Before installing SSPR, determine which directory service you want to use for storing user details and responses to security questions. SSPR includes the following configuration templates for supported directories:
NetIQ eDirectory
Active Directory
Oracle Directory Server
NOTE:You can use the Unspecified template if you are using an unsupported directory.
For more information about specific configurations steps, see Section 2.4, Setting Up Your Environment.
SSPR installation consists of the following steps:
(Conditional) If you are installing SSPR by using the ZIP file, install Tomcat.
Set up a secure channel between the application server and the LDAP server.
See Section 2.3.2, Setting Up a Secure Channel Between the Application Server and the LDAP Server
Install SSPR.
See Installing SSPR
Set up a secure channel between the client and SSPR (optional).
See Section 2.3.4, Setting Up a Secure Channel Between the Client and SSPR (Optional)
For information about how to install Tomcat, see the Tomcat documentation.
You can verify the installation by accessing Tomcat at http://server:port/.
NOTE:Use -Xms1024m -Xmx1024m to control Java heap size. 1024m is only for example. The exact number depends on your system memory. The recommended value is 1 GB. Setting minimum and maximum heap size to the same is a best practice because JVM does not increase heap size at runtime. For more information about how to set Java heap size, see Tomcat documentation.
SSPR must trust the LDAP server’s certificate. To establish a secure channel between an application server and an LDAP server, perform the following steps:
Identify the certificate you want to use. You can use any one of the following certificates:
A certificate issued by a recognized commercial certificate authority. The certificate of this authority should be present in the certificate database. If the server name in the LDAP URL is identical to the common name of the certificate, the certification process is complete.
A certificate issued by a private certificate authority such as Novell iManager or Microsoft Active Directory. In this case, the certificates of that certificate authority need to be imported into the java certificate database.
A self-signed certificate.

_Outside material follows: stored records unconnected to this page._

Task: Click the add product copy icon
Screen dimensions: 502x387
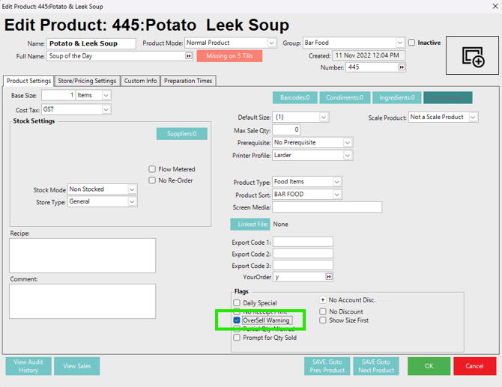Action: [x=472, y=56]
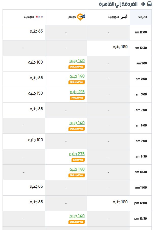This screenshot has width=154, height=230.
Task: Select the 275 Elite Plus fare at 9:30 am
Action: point(77,154)
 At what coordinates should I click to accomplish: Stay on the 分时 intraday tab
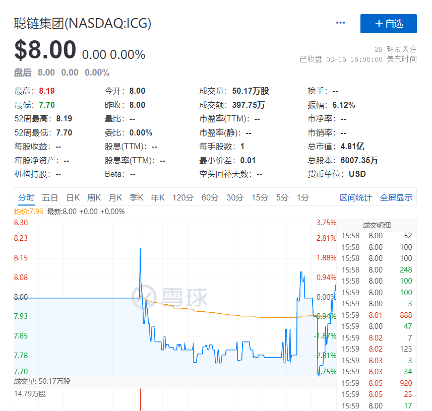(x=26, y=198)
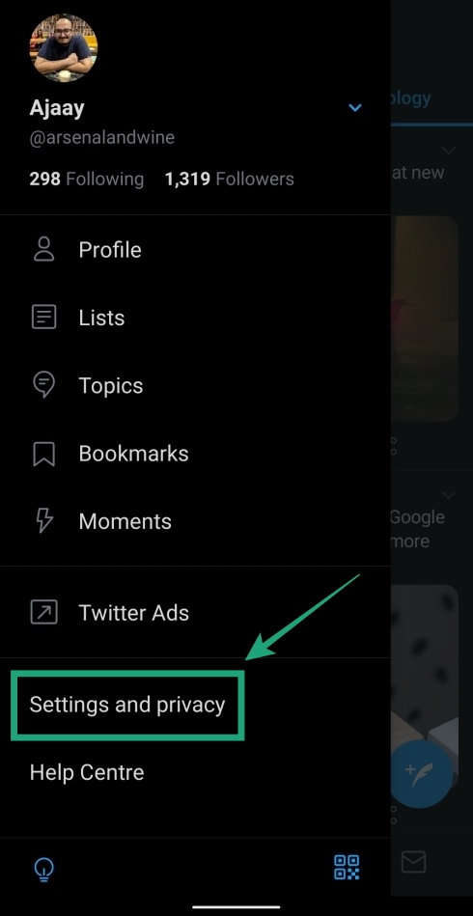473x916 pixels.
Task: Open Help Centre
Action: [x=87, y=772]
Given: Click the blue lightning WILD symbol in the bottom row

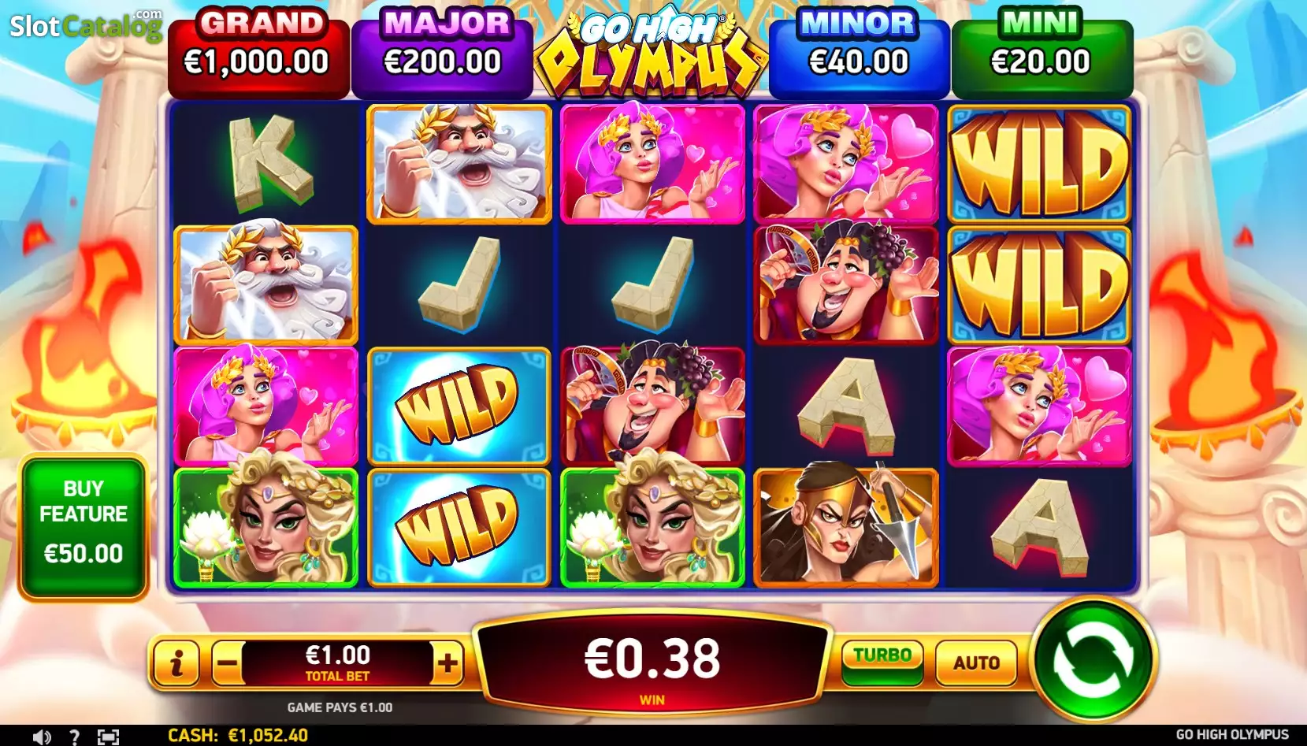Looking at the screenshot, I should point(459,528).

In this case, import the self-signed certificate in to the java certificate database.
To export the eDirectory certificates by using iManager, see Exporting the SSL Certificate Using iManager.

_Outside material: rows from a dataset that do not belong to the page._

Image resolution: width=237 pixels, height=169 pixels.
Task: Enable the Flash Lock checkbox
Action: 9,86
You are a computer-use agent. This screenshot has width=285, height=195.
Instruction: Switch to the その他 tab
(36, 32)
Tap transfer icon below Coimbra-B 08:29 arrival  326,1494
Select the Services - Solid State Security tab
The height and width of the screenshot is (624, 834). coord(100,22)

To export the Active Directory certificates, see Exporting the LDAPS Certificate and Importing for use with AD DS.
Import certificates in to the Java keystore by performing any one of the following ways:
Using SSPR: In Configuration Manager, click Actions > Import LDAP Server Certificates.
You can also import certificates during configuring the LDAP directory through the Configuration Guide.
Manually
On Windows: Use keytool to import the file.
cd <JAVA_HOME>\jre\bin keytool -importcert -alias <alias> -file <filepath> -keystore ..\lib\security\cacerts -storepass <password>
keytool prompts for a password. The default password is changeit.
The certificate database is located in the following location:
JAVA_HOME\lib\security\cacerts
JAVA_HOME is the directory where Java is installed.
On Linux: Do the following:
Use keytool to import the file.
cd <JAVA_HOME>/jre/bin keytool -importcert -alias <alias> -file <filepath> -keystore ../lib/security/cacerts -storepass <password>
keytool prompts for a password. The default password is changeit.
The certificate database is located in the following location:
JAVA_HOME/lib/security/cacerts
JAVA_HOME is the directory where Java is installed.
Continue with Using SSPR_3.2.zip.
SSPR is available for download in the following two formats:
SSPR.EXE (recommended for a new installation)
SSPR_3.2.ZIP (recommended for an upgrade)
SSPR.EXE is an executable file that includes the installation of Tomcat, Java and SSPR service. You do not have to install Tomcat manually.
If you are installing SSPR for the first time and do not have Tomcat installed on the machine, then running the installer, with SSPR Application Service selected, installs Tomcat along with SSPR. The SSPR service is selected by default.
Incase you are using a previous version of SSPR then, deselect SSPR Application Service and run the installation wizard. The installer extracts the sspr.war file to the specified installation path, default path is C:\Program Files (x86)\NetIQ Self Service Password Reset. Copy the sspr.war file and place it in the existing Tomcat/webapps folder.
The installer file, SSPR.EXE launches an installation wizard. Follow the on-screen instructions to install the latest version of SSPR.
If you select the SSPR Service option, you need to provide the following information:
Specify the display name of SSPR Service in the Windows Service Display Name for SSPR Service field.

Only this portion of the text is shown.